Exercise
Copy out the rows below word for word, everything from the line containing "Task: Click the blue question mark help icon" down to the line containing "will click(131, 140).", including both of those lines.

* begin *

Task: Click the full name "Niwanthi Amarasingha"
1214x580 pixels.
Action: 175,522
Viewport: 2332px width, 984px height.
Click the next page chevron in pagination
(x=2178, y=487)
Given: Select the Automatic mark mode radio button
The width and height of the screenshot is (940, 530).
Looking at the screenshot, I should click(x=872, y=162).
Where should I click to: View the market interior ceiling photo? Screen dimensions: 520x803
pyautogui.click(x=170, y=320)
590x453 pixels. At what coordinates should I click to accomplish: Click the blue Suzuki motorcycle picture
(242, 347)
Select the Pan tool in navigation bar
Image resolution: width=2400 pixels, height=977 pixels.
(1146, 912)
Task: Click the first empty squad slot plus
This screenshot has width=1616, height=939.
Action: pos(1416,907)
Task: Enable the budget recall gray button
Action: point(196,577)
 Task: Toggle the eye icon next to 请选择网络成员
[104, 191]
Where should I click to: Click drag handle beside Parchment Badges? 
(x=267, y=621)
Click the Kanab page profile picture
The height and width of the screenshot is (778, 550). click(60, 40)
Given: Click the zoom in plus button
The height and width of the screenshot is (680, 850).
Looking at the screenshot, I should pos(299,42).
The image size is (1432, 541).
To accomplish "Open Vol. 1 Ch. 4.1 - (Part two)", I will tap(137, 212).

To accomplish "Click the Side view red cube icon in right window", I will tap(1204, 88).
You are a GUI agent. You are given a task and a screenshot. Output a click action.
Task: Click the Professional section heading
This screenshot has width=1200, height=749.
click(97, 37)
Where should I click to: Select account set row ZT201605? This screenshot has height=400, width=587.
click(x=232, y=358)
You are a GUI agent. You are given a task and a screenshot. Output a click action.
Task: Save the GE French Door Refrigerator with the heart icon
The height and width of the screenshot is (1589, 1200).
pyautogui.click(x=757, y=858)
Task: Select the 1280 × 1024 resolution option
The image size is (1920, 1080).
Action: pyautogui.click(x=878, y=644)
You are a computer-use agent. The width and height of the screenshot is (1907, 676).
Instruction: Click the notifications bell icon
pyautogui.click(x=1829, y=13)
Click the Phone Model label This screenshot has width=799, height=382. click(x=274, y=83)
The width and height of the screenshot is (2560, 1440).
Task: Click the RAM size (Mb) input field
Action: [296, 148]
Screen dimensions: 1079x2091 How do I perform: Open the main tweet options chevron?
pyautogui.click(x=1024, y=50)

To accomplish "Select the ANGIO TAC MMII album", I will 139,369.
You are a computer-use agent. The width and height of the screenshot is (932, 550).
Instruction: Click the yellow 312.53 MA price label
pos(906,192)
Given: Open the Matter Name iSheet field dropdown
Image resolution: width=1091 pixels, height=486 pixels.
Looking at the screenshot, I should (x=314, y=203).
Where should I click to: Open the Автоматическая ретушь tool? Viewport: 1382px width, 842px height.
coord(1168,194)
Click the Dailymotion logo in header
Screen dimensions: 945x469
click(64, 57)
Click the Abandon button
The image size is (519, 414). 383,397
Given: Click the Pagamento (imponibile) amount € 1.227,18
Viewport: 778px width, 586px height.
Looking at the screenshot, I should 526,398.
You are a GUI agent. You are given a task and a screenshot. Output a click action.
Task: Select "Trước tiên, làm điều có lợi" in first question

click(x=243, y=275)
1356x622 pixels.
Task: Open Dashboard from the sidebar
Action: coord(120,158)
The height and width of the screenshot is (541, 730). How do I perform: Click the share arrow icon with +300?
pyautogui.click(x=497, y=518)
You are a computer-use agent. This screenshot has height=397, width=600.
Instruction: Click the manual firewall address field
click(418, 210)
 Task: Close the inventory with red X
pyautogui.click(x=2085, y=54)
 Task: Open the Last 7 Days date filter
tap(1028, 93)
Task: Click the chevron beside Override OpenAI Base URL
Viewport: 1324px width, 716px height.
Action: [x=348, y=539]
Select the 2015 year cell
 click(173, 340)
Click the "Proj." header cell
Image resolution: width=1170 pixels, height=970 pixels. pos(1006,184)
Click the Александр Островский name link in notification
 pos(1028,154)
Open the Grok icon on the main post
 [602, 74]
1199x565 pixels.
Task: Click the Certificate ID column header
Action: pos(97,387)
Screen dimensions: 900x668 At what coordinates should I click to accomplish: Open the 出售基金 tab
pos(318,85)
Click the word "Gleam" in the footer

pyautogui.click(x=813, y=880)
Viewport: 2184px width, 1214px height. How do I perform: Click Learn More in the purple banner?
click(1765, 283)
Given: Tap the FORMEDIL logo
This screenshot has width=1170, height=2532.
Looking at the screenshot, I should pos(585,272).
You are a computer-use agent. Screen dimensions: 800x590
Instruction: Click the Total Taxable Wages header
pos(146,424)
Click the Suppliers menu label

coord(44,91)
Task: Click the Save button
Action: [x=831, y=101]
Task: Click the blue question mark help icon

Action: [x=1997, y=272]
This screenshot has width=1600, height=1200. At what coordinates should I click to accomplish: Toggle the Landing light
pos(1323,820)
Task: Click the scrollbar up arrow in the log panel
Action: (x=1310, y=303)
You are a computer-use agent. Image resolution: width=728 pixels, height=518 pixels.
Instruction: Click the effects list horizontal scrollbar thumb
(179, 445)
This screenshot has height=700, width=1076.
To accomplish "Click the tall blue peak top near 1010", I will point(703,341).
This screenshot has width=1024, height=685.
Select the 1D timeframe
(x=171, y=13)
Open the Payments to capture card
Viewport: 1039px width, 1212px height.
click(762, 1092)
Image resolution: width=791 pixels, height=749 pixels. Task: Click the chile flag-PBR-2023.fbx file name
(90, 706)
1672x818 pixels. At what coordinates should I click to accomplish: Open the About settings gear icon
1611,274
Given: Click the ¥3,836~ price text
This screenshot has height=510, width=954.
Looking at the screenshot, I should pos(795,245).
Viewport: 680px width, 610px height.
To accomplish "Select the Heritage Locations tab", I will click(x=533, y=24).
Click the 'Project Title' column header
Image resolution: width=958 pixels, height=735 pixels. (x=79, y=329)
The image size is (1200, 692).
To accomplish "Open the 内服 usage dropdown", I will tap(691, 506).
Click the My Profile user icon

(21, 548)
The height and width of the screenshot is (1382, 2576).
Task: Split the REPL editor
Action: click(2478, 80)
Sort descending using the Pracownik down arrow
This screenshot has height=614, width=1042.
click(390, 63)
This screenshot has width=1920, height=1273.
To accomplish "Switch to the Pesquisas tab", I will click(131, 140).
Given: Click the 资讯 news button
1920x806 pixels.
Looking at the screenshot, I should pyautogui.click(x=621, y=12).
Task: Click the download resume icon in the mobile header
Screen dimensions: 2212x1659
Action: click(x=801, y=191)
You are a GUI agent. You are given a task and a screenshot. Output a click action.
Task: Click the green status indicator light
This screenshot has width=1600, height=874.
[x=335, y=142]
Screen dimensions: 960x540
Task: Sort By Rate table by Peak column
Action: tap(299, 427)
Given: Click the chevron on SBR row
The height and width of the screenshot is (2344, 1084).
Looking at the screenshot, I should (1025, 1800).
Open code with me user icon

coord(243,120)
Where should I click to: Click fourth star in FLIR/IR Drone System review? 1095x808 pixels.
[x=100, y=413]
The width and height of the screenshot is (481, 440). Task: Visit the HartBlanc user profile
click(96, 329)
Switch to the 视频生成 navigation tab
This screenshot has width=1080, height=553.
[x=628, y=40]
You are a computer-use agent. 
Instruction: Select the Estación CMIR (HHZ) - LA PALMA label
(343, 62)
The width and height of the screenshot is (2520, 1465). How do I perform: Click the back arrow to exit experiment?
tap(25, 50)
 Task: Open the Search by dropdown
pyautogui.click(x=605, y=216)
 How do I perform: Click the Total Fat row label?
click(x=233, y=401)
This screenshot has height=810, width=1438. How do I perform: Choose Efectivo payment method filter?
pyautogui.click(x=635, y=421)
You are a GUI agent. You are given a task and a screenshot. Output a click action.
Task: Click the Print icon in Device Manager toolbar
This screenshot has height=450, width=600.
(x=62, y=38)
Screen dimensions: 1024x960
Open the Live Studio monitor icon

* end *

The result
Task: Click the blue question mark help icon

Action: [x=1997, y=272]
This screenshot has width=1600, height=1200. At what coordinates should I click to accomplish: Toggle the Landing light
pos(1323,820)
Task: Click the scrollbar up arrow in the log panel
Action: (x=1310, y=303)
You are a computer-use agent. Image resolution: width=728 pixels, height=518 pixels.
Instruction: Click the effects list horizontal scrollbar thumb
(179, 445)
This screenshot has height=700, width=1076.
To accomplish "Click the tall blue peak top near 1010", I will point(703,341).
This screenshot has width=1024, height=685.
Select the 1D timeframe
(x=171, y=13)
Open the Payments to capture card
Viewport: 1039px width, 1212px height.
click(762, 1092)
Image resolution: width=791 pixels, height=749 pixels. Task: Click the chile flag-PBR-2023.fbx file name
(90, 706)
1672x818 pixels. At what coordinates should I click to accomplish: Open the About settings gear icon
1611,274
Given: Click the ¥3,836~ price text
This screenshot has height=510, width=954.
Looking at the screenshot, I should pos(795,245).
Viewport: 680px width, 610px height.
To accomplish "Select the Heritage Locations tab", I will click(x=533, y=24).
Click the 'Project Title' column header
Image resolution: width=958 pixels, height=735 pixels. (x=79, y=329)
The image size is (1200, 692).
To accomplish "Open the 内服 usage dropdown", I will tap(691, 506).
Click the My Profile user icon

(21, 548)
The height and width of the screenshot is (1382, 2576).
Task: Split the REPL editor
Action: click(2478, 80)
Sort descending using the Pracownik down arrow
This screenshot has height=614, width=1042.
click(390, 63)
This screenshot has width=1920, height=1273.
To accomplish "Switch to the Pesquisas tab", I will click(131, 140).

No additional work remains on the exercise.